The deck is 95-slides long and titled “The Future of Trash”.
Some highlights:
![▫️](https://abs.twimg.com/emoji/v2/svg/25ab.svg)
The official term is “containerization”, which is the “storage of waste in sealed, rodent-proof receptacles rather than in plastic bags placed directly on the curb.”
![▫️](https://abs.twimg.com/emoji/v2/svg/25ab.svg)
Two main types of containerization: 1) individual bins for low density locales; 2) shared containers for high-density.
![▫️](https://abs.twimg.com/emoji/v2/svg/25ab.svg)
NYC needs to clean up 24,000,000lbs of garbage a day
![▫️](https://abs.twimg.com/emoji/v2/svg/25ab.svg)
Containerization has only become the norm worldwide in major cities in the past 15 years.
![▫️](https://abs.twimg.com/emoji/v2/svg/25ab.svg)
New York City first considered containerization in the 1970s but never conducted a feasibility study until now (Mckinsey’s sales team has been dropping the ball)
![▫️](https://abs.twimg.com/emoji/v2/svg/25ab.svg)
Key considerations for container viability:
• POPULATION DENSITY: NYC has 30k residents per square mile (more dense than comparable big cities)
• BUILT ENVIRONMENT: Few places to “hide” containers due to history of infrastructure development.
• WEATHER: Snow creates challenges for “mechanized collection” in the winter.
• CURB SPACE: Mostly taken up by bus stops, bike lanes, outdoor dining and fire hydrants.
• COLLECTION FREQUENCY: NYC needs to double frequency of pick-up for estimated speed of trash that bins would accumulate.
• FLEET: A new garbage truck will needs to be designed to collect rolling bins at scale.
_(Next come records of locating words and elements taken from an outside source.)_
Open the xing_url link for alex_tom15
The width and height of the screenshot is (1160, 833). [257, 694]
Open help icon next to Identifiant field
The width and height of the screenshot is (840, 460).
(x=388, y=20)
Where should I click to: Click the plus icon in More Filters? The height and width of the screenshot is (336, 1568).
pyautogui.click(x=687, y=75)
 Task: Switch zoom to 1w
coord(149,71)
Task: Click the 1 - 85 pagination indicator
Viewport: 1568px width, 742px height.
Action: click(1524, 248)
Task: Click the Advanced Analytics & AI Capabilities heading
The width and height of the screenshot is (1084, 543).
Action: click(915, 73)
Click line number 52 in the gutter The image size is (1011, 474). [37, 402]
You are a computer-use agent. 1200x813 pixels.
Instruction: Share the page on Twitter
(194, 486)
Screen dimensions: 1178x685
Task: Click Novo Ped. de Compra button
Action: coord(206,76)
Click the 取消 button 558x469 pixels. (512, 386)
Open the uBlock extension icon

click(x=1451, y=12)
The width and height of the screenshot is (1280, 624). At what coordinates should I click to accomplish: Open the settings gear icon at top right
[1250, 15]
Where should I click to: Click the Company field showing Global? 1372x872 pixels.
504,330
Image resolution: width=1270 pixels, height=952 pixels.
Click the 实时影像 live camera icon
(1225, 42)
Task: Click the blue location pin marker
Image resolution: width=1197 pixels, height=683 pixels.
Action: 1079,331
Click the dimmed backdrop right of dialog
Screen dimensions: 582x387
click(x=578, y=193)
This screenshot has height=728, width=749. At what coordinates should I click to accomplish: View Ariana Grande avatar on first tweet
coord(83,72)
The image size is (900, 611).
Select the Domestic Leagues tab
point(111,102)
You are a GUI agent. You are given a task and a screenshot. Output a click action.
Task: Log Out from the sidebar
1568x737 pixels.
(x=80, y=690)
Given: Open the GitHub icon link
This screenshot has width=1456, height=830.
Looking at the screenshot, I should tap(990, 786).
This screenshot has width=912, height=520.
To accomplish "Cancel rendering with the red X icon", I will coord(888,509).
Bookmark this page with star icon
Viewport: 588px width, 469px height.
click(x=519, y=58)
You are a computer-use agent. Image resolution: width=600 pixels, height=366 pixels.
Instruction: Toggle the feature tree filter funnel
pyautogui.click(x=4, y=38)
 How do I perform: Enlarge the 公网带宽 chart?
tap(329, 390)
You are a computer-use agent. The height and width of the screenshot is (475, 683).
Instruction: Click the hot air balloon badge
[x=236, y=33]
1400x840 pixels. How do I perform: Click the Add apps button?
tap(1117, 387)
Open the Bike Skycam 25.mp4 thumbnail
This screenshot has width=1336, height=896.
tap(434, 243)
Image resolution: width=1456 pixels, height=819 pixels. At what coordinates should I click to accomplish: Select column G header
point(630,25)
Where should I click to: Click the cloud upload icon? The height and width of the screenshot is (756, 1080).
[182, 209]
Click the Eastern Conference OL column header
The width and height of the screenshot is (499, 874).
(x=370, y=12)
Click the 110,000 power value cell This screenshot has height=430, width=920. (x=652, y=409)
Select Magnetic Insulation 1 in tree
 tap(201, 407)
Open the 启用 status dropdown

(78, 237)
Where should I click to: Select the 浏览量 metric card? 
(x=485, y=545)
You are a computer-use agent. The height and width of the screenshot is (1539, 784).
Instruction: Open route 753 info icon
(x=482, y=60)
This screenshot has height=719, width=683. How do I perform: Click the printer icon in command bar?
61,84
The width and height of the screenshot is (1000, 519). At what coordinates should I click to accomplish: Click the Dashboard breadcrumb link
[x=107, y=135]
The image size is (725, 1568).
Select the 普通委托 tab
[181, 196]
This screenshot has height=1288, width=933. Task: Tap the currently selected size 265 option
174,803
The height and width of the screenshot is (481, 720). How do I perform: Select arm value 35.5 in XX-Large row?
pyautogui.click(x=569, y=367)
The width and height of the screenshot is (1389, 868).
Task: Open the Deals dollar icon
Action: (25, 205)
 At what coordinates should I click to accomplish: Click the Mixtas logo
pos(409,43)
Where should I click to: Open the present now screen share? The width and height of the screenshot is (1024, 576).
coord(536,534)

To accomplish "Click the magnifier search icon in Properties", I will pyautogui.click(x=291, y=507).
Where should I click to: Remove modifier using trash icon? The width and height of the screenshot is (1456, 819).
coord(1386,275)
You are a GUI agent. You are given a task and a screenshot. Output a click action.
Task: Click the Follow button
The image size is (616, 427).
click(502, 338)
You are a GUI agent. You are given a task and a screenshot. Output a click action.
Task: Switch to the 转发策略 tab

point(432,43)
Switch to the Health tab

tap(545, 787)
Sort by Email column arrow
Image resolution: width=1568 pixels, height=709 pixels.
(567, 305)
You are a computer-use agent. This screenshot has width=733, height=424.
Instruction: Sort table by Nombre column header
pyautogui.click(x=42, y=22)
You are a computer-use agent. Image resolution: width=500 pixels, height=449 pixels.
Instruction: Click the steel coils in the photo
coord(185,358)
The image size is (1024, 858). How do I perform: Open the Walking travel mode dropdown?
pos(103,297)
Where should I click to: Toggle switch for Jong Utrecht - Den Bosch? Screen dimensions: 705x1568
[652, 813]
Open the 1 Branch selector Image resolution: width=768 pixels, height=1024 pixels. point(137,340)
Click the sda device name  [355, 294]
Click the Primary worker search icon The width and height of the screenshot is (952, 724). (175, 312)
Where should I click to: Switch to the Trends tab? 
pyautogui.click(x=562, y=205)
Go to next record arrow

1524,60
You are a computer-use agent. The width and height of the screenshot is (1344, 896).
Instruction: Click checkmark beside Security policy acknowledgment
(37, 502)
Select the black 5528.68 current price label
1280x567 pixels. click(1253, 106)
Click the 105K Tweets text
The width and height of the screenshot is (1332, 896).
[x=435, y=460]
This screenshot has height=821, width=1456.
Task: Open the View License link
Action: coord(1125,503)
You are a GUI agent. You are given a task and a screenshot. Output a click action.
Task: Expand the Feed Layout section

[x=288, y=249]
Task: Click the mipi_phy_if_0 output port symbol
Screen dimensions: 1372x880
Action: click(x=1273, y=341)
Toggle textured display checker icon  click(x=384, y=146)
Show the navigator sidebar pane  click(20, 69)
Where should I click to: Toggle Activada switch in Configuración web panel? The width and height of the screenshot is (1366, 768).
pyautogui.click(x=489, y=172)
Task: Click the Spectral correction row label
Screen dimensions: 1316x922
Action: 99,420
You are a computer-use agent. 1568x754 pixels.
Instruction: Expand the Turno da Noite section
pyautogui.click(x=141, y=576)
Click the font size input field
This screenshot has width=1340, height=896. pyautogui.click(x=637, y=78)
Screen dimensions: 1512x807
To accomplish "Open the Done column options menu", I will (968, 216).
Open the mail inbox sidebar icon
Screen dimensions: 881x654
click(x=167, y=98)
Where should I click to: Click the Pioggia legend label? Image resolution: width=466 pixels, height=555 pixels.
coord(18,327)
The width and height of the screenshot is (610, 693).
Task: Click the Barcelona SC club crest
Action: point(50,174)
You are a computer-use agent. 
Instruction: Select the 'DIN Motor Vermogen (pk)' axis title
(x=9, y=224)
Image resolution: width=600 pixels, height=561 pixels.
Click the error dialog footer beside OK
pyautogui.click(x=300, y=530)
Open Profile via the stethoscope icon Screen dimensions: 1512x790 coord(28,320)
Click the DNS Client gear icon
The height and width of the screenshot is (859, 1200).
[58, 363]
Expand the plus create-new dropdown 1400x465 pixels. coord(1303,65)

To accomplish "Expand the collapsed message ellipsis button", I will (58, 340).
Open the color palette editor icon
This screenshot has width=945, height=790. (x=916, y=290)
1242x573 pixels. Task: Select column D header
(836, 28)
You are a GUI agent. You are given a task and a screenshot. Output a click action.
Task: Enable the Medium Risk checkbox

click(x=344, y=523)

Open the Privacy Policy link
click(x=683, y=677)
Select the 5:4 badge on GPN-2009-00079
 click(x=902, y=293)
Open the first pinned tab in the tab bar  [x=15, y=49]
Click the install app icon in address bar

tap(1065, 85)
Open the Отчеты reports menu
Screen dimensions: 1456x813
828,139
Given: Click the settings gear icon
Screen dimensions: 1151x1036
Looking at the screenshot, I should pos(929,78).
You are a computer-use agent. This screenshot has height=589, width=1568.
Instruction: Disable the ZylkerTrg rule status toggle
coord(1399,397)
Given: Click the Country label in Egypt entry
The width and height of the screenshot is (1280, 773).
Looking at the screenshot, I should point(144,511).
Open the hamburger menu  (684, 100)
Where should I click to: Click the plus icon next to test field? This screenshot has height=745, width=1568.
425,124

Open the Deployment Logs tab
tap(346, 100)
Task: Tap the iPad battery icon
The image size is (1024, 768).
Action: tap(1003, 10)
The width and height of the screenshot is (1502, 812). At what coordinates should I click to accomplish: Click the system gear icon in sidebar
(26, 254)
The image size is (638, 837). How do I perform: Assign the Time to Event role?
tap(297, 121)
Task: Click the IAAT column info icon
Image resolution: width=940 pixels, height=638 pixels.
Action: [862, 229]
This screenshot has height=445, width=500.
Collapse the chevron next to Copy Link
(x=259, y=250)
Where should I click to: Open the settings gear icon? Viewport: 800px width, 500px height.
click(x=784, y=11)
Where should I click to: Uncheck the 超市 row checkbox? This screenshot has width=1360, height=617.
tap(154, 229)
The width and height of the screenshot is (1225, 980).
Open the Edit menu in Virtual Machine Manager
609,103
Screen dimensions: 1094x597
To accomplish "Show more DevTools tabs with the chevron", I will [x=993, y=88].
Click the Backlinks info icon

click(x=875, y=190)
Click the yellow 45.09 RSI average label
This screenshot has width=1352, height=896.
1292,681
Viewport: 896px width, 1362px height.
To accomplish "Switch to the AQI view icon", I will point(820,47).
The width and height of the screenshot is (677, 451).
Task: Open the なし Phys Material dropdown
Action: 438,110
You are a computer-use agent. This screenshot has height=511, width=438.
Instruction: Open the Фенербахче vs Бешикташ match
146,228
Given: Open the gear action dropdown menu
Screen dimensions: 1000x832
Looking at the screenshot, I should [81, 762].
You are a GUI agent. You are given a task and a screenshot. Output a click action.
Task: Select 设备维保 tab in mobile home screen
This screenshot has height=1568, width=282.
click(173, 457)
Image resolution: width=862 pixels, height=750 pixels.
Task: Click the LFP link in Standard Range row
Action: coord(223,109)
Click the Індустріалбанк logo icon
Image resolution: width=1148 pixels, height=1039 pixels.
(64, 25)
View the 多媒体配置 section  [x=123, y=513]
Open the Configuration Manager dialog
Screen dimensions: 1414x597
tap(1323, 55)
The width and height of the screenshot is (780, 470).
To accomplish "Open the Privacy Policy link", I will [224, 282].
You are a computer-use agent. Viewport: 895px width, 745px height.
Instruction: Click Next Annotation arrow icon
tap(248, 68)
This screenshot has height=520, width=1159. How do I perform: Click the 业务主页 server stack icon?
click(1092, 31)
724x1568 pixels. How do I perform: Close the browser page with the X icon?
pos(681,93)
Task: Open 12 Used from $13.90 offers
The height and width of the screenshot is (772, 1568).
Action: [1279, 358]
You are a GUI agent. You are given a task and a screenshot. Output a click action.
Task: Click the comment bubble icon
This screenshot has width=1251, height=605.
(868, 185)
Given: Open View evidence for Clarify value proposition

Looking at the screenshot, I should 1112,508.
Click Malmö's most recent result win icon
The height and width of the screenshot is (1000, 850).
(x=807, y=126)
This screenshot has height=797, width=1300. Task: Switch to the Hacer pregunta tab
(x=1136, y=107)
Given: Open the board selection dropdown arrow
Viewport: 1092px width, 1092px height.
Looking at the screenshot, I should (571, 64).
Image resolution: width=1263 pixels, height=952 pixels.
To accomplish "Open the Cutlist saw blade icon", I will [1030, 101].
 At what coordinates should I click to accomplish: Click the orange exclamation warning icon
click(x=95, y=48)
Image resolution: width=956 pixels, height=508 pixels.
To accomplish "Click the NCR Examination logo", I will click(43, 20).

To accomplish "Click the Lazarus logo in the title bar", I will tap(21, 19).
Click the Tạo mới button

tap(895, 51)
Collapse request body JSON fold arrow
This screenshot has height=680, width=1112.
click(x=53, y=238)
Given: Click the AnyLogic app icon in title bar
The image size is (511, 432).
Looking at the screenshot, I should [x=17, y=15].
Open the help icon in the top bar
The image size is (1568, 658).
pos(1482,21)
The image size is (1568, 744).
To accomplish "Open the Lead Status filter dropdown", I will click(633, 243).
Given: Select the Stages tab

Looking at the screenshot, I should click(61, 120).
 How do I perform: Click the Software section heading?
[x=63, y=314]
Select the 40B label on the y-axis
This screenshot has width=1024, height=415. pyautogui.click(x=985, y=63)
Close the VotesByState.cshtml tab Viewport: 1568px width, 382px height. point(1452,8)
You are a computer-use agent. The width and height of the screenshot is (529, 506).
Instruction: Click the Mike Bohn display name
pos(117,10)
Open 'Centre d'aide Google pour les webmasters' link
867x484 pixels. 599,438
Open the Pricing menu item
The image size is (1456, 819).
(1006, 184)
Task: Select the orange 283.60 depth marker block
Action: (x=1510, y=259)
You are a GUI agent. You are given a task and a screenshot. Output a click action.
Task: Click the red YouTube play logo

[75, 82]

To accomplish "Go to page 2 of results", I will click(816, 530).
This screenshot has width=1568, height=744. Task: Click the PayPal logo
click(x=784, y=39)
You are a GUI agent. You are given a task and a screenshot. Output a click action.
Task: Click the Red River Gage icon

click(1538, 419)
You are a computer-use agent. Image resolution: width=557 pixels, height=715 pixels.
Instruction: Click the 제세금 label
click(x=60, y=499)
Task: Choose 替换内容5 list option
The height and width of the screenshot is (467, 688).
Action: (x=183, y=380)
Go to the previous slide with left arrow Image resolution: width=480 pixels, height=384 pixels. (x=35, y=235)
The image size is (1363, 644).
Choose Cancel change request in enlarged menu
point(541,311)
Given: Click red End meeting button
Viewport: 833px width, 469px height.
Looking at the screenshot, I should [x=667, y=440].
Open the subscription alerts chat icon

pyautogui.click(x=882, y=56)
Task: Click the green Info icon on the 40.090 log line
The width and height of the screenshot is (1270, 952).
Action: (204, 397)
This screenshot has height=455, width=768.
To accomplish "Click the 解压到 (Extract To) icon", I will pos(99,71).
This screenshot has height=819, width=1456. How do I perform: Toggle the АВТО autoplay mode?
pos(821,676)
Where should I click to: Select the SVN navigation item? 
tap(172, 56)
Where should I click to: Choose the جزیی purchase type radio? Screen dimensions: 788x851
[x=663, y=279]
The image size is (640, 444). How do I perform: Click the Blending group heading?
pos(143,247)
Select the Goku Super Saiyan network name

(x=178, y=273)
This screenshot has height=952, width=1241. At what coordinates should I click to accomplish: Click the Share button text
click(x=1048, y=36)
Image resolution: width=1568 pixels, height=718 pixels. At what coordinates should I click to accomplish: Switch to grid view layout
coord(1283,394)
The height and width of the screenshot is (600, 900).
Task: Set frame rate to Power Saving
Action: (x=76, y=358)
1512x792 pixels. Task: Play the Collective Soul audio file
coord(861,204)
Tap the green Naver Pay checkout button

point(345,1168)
![▫️](https://abs.twimg.com/emoji/v2/svg/25ab.svg)
The proposed solution (literally garbage bins and shared containers) covers 89% of NYC streets and 77% of residential tonnage.
![▫️](https://abs.twimg.com/emoji/v2/svg/25ab.svg)
The three case studies — because you gotta have solid case studies — are Amsterdam, Paris and Barcelona.
![▫️](https://abs.twimg.com/emoji/v2/svg/25ab.svg)
There is a slide called “Why containerization matters” and three reasons are “rats”, “pedestrian obstruction” and “dirty streets” (the 21-year intern that did this slide billed at prob $10k an hour is my hero).
The study is actually pretty interesting.
I have no idea if $4m is a rip-off to learn that “yeah, we should put garbage in bins so rats don’t eat it” but I would have happily done it for 10-20% of that budget (and come to a similar conclusion).